Take the line that contains "Open the Export workspace tab" as the start and the last line of the entries as the end, and print both and everything between them exactly, without the pictures.

● **Data to use**:
════════════════════

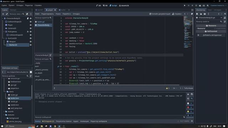
Task: Click the link instance scene icon in the Scene dock
Action: click(7, 14)
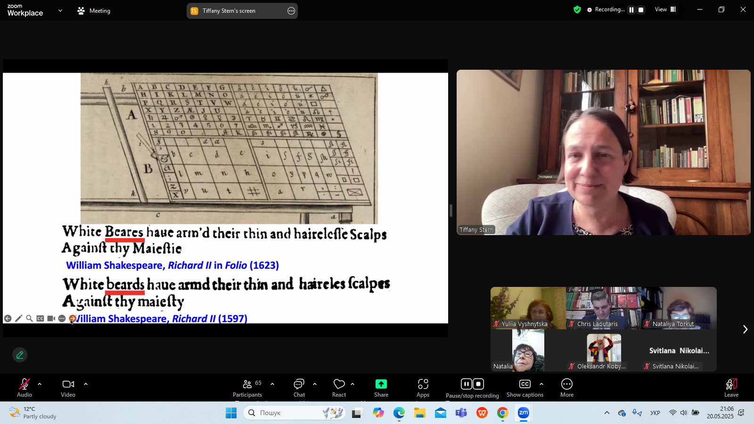Image resolution: width=754 pixels, height=424 pixels.
Task: Open the View layout menu
Action: point(665,9)
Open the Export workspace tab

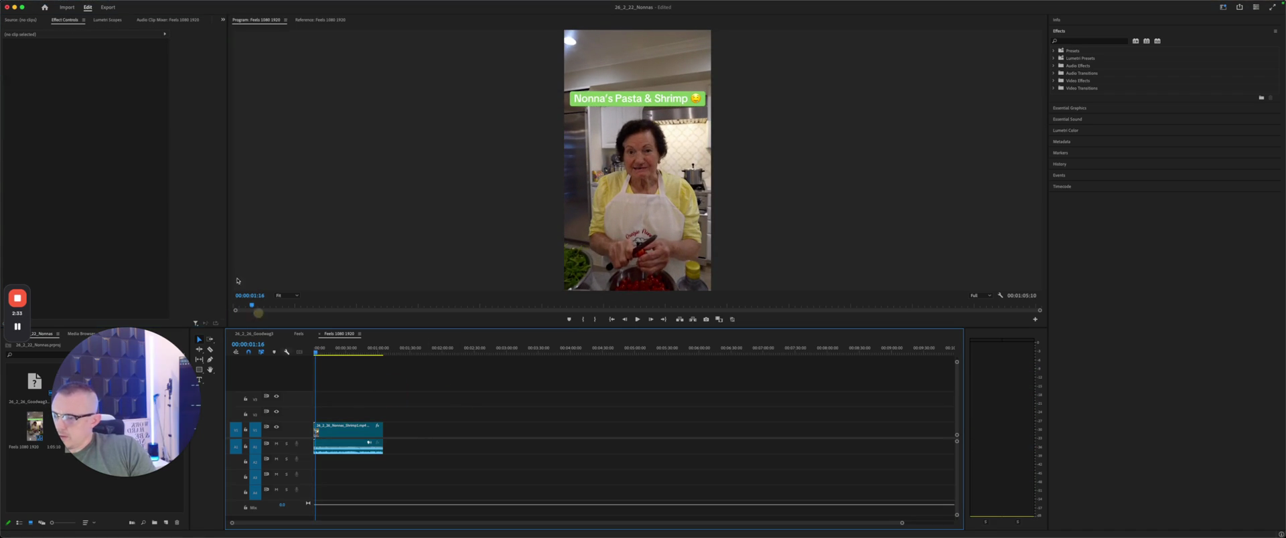point(108,7)
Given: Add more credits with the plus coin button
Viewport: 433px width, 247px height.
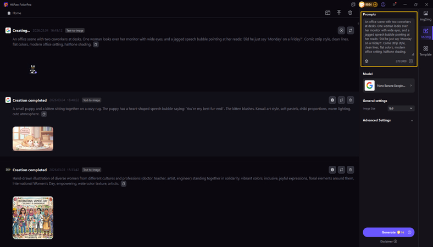Looking at the screenshot, I should pyautogui.click(x=375, y=4).
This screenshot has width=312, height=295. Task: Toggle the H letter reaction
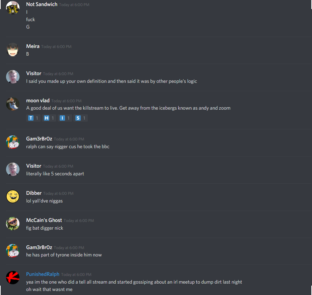(x=49, y=118)
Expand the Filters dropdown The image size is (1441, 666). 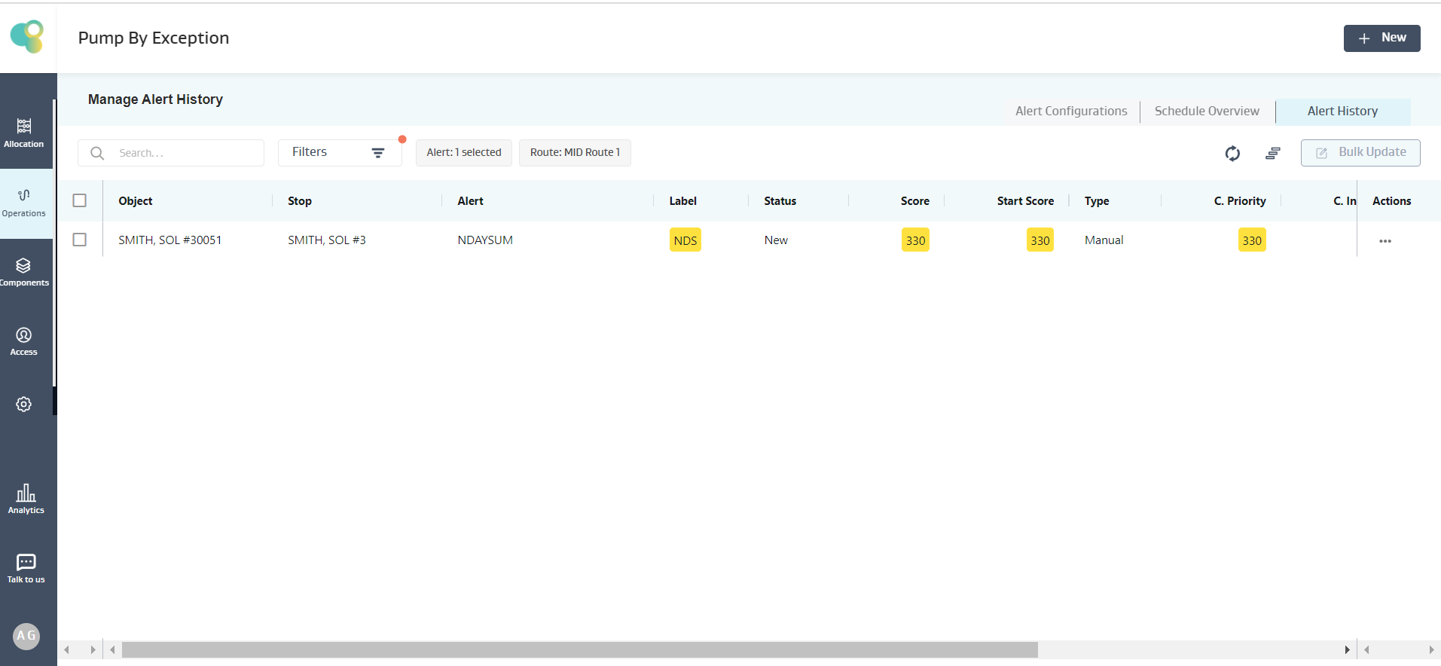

════════════════════

● **Written response**:
Open the Export workspace tab

point(108,7)
Given: Add more credits with the plus coin button
Viewport: 433px width, 247px height.
Looking at the screenshot, I should pyautogui.click(x=375, y=4).
This screenshot has width=312, height=295. Task: Toggle the H letter reaction
(x=49, y=118)
Expand the Filters dropdown The image size is (1441, 666). 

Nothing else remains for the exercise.